» Exercise
Copy each of the following records verbatim, line for line.

Dataset records
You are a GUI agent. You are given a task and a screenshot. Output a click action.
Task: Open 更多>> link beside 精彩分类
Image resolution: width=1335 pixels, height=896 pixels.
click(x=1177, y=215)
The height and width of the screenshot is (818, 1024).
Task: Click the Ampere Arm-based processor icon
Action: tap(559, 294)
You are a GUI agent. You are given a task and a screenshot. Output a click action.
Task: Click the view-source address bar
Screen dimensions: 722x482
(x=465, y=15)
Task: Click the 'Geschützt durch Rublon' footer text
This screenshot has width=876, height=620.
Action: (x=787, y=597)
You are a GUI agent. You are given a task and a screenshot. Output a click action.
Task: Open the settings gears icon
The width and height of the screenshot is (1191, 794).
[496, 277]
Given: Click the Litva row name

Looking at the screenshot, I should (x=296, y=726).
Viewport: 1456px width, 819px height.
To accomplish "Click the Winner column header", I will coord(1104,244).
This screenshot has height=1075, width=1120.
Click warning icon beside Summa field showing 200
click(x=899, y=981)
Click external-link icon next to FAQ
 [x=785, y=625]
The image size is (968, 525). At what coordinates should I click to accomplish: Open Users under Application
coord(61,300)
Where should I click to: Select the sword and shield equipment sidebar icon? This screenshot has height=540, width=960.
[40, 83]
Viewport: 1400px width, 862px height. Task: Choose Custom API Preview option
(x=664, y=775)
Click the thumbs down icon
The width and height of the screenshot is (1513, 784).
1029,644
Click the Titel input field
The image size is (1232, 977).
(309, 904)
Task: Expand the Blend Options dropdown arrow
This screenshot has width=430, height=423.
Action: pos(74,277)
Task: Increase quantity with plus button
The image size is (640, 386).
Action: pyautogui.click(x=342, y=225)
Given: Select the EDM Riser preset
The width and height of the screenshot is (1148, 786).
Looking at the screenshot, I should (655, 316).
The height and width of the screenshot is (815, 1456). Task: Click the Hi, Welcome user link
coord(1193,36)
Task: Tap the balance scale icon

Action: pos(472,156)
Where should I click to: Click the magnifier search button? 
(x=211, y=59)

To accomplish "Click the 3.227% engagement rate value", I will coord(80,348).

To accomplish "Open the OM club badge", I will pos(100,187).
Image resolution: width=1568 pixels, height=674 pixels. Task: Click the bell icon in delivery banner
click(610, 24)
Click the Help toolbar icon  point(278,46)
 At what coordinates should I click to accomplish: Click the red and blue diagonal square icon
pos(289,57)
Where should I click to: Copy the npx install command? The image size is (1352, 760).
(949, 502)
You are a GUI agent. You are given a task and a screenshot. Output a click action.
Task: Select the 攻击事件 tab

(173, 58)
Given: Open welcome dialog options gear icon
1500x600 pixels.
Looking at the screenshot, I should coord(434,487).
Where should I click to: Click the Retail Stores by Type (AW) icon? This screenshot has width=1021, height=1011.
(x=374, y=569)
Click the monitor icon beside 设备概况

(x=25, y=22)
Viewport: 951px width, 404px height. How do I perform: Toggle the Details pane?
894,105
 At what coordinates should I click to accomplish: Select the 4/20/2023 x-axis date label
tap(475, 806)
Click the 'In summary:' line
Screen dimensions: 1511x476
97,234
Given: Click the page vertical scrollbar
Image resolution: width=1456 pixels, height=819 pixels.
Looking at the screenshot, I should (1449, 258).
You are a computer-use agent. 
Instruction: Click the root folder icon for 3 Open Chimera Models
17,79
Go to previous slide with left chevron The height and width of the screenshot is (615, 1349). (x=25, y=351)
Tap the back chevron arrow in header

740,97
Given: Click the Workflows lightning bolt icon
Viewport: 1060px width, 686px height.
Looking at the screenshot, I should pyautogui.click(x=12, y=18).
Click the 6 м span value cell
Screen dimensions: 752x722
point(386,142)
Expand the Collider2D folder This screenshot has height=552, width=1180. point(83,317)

» Response for this exercise
You are a GUI agent. You are given a task and a screenshot. Output a click action.
Task: Open 更多>> link beside 精彩分类
Image resolution: width=1335 pixels, height=896 pixels.
click(x=1177, y=215)
The height and width of the screenshot is (818, 1024).
Task: Click the Ampere Arm-based processor icon
Action: tap(559, 294)
You are a GUI agent. You are given a task and a screenshot. Output a click action.
Task: Click the view-source address bar
Screen dimensions: 722x482
(x=465, y=15)
Task: Click the 'Geschützt durch Rublon' footer text
This screenshot has width=876, height=620.
Action: (x=787, y=597)
You are a GUI agent. You are given a task and a screenshot. Output a click action.
Task: Open the settings gears icon
The width and height of the screenshot is (1191, 794).
[496, 277]
Given: Click the Litva row name

Looking at the screenshot, I should (x=296, y=726).
Viewport: 1456px width, 819px height.
To accomplish "Click the Winner column header", I will coord(1104,244).
This screenshot has height=1075, width=1120.
Click warning icon beside Summa field showing 200
click(x=899, y=981)
Click external-link icon next to FAQ
 [x=785, y=625]
The image size is (968, 525). At what coordinates should I click to accomplish: Open Users under Application
coord(61,300)
Where should I click to: Select the sword and shield equipment sidebar icon? This screenshot has height=540, width=960.
[40, 83]
Viewport: 1400px width, 862px height. Task: Choose Custom API Preview option
(x=664, y=775)
Click the thumbs down icon
The width and height of the screenshot is (1513, 784).
1029,644
Click the Titel input field
The image size is (1232, 977).
(309, 904)
Task: Expand the Blend Options dropdown arrow
This screenshot has width=430, height=423.
Action: pos(74,277)
Task: Increase quantity with plus button
The image size is (640, 386).
Action: pyautogui.click(x=342, y=225)
Given: Select the EDM Riser preset
The width and height of the screenshot is (1148, 786).
Looking at the screenshot, I should (655, 316).
The height and width of the screenshot is (815, 1456). Task: Click the Hi, Welcome user link
coord(1193,36)
Task: Tap the balance scale icon

Action: pos(472,156)
Where should I click to: Click the magnifier search button? 
(x=211, y=59)

To accomplish "Click the 3.227% engagement rate value", I will coord(80,348).

To accomplish "Open the OM club badge", I will pos(100,187).
Image resolution: width=1568 pixels, height=674 pixels. Task: Click the bell icon in delivery banner
click(610, 24)
Click the Help toolbar icon  point(278,46)
 At what coordinates should I click to accomplish: Click the red and blue diagonal square icon
pos(289,57)
Where should I click to: Copy the npx install command? The image size is (1352, 760).
(949, 502)
You are a GUI agent. You are given a task and a screenshot. Output a click action.
Task: Select the 攻击事件 tab

(173, 58)
Given: Open welcome dialog options gear icon
1500x600 pixels.
Looking at the screenshot, I should coord(434,487).
Where should I click to: Click the Retail Stores by Type (AW) icon? This screenshot has width=1021, height=1011.
(x=374, y=569)
Click the monitor icon beside 设备概况

(x=25, y=22)
Viewport: 951px width, 404px height. How do I perform: Toggle the Details pane?
894,105
 At what coordinates should I click to accomplish: Select the 4/20/2023 x-axis date label
tap(475, 806)
Click the 'In summary:' line
Screen dimensions: 1511x476
97,234
Given: Click the page vertical scrollbar
Image resolution: width=1456 pixels, height=819 pixels.
Looking at the screenshot, I should (1449, 258).
You are a computer-use agent. 
Instruction: Click the root folder icon for 3 Open Chimera Models
17,79
Go to previous slide with left chevron The height and width of the screenshot is (615, 1349). (x=25, y=351)
Tap the back chevron arrow in header

740,97
Given: Click the Workflows lightning bolt icon
Viewport: 1060px width, 686px height.
Looking at the screenshot, I should pyautogui.click(x=12, y=18).
Click the 6 м span value cell
Screen dimensions: 752x722
point(386,142)
Expand the Collider2D folder This screenshot has height=552, width=1180. point(83,317)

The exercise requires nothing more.